[Dataset entries]
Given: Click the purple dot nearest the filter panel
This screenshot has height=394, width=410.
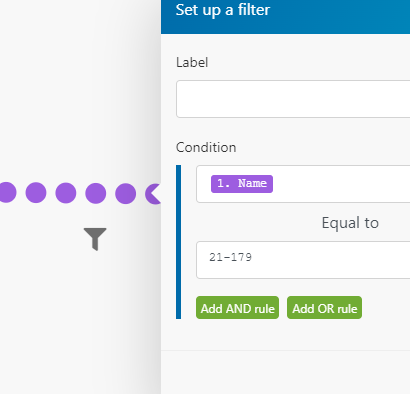Looking at the screenshot, I should coord(125,193).
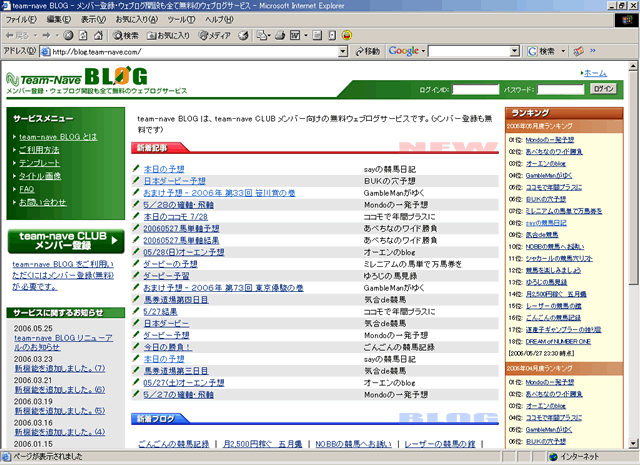Open the メディア media pane icon
The width and height of the screenshot is (640, 465).
(x=213, y=35)
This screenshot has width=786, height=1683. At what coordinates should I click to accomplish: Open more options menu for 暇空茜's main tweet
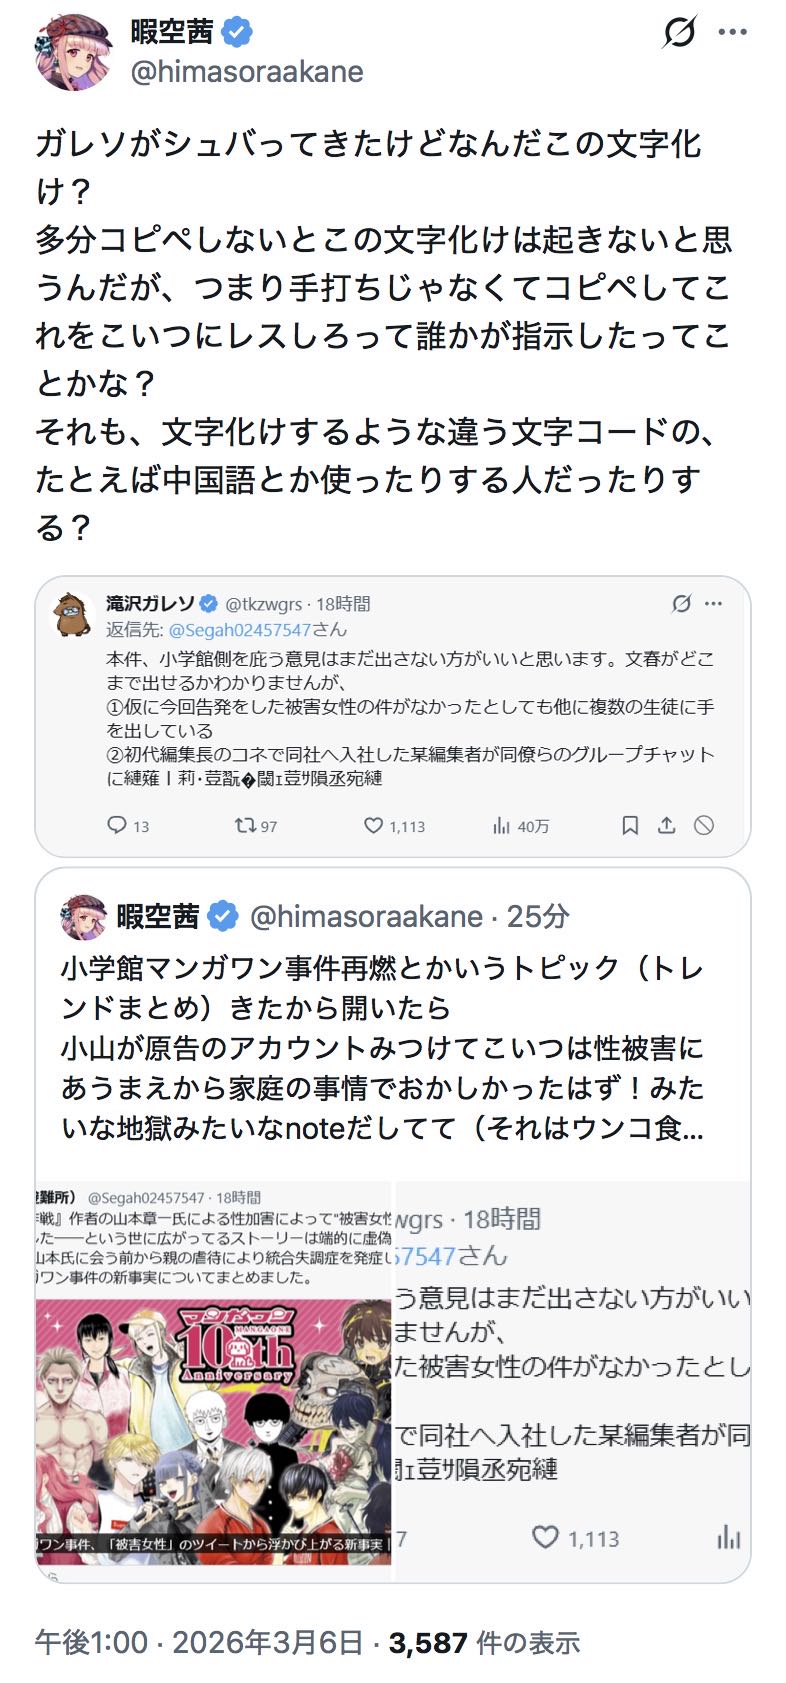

- _TRY IT_
Write out all the entries precisely as given, omitting each image.

- _FINISHED TASK_
Given: Click the purple dot nearest the filter panel
This screenshot has height=394, width=410.
Looking at the screenshot, I should coord(125,193).
Open the メディア media pane icon
The width and height of the screenshot is (640, 465).
(x=213, y=35)
This screenshot has width=786, height=1683. At what coordinates should I click to accomplish: Open more options menu for 暇空茜's main tweet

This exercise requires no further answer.